Des mots, des faits
Bazoum Mohamed adore rappeler son attachement à la justice : « Je me suis battu depuis mon jeune âge pour la promotion de la démocratie, parce que j’en ai toujours espéré deux choses totalement inséparables : la liberté et la justice », a-t-il dit dans son discours d’investiture. Le président de la République ne tarit pas de mots sur le thème de la justice : « […] La non observance par les magistrats de leurs obligations de poursuivre et de juger de manière équitable et honnête toutes les affaires qui leur sont soumises, en répondant à des injonctions ou en faisant valoir leurs intérêts propres, est la pire des injustices », a-t-il souligné à l’occasion de l’ouverture de la session du Conseil supérieur de la Magistrature ce 27 septembre 2021. Concrètement, que fait Bazoum Mohamed pour assoir une justice saine et irréprochable dans notre pays ? À la vérité, le magistrat suprême est dans l’incantation.
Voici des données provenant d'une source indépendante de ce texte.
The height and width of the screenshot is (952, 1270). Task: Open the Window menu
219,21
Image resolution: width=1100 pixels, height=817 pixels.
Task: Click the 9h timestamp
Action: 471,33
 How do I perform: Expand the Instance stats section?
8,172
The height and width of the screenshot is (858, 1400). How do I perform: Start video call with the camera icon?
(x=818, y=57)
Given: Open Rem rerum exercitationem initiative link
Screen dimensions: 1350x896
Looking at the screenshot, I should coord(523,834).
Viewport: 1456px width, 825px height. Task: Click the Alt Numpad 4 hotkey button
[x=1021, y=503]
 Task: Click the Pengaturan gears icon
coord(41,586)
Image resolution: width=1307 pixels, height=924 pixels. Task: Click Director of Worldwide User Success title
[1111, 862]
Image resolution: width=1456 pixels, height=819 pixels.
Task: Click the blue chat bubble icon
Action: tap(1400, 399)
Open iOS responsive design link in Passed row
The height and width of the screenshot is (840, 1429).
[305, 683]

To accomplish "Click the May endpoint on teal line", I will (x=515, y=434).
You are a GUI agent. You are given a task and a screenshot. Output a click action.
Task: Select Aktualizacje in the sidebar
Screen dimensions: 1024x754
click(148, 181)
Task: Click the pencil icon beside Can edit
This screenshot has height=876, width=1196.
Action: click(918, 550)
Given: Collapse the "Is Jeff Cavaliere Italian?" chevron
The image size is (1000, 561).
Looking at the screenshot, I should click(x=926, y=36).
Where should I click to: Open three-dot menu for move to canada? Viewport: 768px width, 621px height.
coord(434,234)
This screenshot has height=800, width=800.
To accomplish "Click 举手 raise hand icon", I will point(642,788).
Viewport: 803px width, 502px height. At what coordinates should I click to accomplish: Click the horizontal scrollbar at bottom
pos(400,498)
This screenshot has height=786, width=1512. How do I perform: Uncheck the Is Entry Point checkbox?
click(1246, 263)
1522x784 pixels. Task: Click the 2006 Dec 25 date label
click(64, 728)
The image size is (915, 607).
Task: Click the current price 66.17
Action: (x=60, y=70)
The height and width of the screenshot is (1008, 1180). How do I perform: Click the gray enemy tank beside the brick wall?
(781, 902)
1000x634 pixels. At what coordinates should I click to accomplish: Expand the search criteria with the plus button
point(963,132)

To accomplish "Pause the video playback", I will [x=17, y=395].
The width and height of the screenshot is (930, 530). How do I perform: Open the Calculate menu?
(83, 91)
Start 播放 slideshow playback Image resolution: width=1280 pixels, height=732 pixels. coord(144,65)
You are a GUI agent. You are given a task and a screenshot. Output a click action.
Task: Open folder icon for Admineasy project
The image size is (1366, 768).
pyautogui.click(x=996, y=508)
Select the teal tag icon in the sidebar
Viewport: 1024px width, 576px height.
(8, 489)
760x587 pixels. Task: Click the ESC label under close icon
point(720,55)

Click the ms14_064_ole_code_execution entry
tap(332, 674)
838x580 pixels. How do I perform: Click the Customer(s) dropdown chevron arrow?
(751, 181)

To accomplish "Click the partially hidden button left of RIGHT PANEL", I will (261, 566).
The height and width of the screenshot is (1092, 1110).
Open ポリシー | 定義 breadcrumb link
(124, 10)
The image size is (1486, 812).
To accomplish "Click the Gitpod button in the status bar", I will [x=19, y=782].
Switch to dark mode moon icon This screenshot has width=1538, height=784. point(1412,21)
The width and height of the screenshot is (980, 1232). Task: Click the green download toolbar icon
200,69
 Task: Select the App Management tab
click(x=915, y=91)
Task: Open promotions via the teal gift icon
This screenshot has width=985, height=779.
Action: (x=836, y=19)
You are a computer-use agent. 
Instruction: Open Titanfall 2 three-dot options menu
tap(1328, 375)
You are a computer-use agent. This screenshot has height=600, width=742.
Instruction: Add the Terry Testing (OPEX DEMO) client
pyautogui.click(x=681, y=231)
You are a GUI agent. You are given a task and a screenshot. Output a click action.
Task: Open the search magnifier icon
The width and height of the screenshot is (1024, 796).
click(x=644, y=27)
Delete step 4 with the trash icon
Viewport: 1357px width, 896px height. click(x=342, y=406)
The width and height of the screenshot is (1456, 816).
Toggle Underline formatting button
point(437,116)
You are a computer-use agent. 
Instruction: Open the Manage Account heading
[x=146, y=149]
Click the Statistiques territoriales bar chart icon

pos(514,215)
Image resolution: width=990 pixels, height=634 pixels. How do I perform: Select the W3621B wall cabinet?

Seize (16) mois après son accession au pouvoir, il n’arrive toujours pas à s’emparer des leviers à même de lui permettre de redorer le blason de l’institution judiciaire de notre pays. Les pratiques malsaines, tant décriées, persistent de plus belle.
Un ministre impuissant
Mohamed Bazoum a présidé, ce jeudi 4 août 2022, l’ouverture de la 1ère session du Conseil Supérieur de la Magistrature (CSM) au titre de l’année 2022. Pour rappel, le CSM a pour mission principale la gestion de la carrière des magistrats. D’autre part, cet organe « assiste le président de la République dans sa fonction de garant de l’indépendance de l’autorité judiciaire ». Tout est parfaitement clair sur le papier. Mais dans les faits, le CSM serait devenu « un véritable outil de marchandage laissé entre les mains d’un clan réduisant à néant l’autorité du garde des Sceaux », constatent certains acteurs de l’institution judiciaire. Ikta Mohamed Abdoulaye, l’actuel ministre de la Justice, en sait quelque chose, pour ainsi dire. Des projets de réforme et autres mesures novatrices initiés par le garde des Sceaux (en poste depuis novembre 2021) ont été littéralement torpillés. Décidé à donner plus d’allant et de crédibilité à la Justice, Ikta Mohamed Abdoulaye s’est attelé à un projet de texte instituant un deuxième Tribunal de Grande Instance à Niamey. Cette initiative ambitieuse a été stoppée net. Loin de baisser les bras, le ministre de la Justice s’est focalisé sur un autre projet, celui de réaménager en profondeur le Tribunal de Grande Instance Hors Classe de Niamey. Dans le même élan, le ministre de la Justice a prévu de faire remplacer l’actuel procureur de la République (Chaibou Moussa) par un autre magistrat du même Tribunal. Nouvel échec pour Ikta Mohamed Abdoulaye. Son projet est balayé d’un revers de main en ‘’haut lieu’’, dit-on.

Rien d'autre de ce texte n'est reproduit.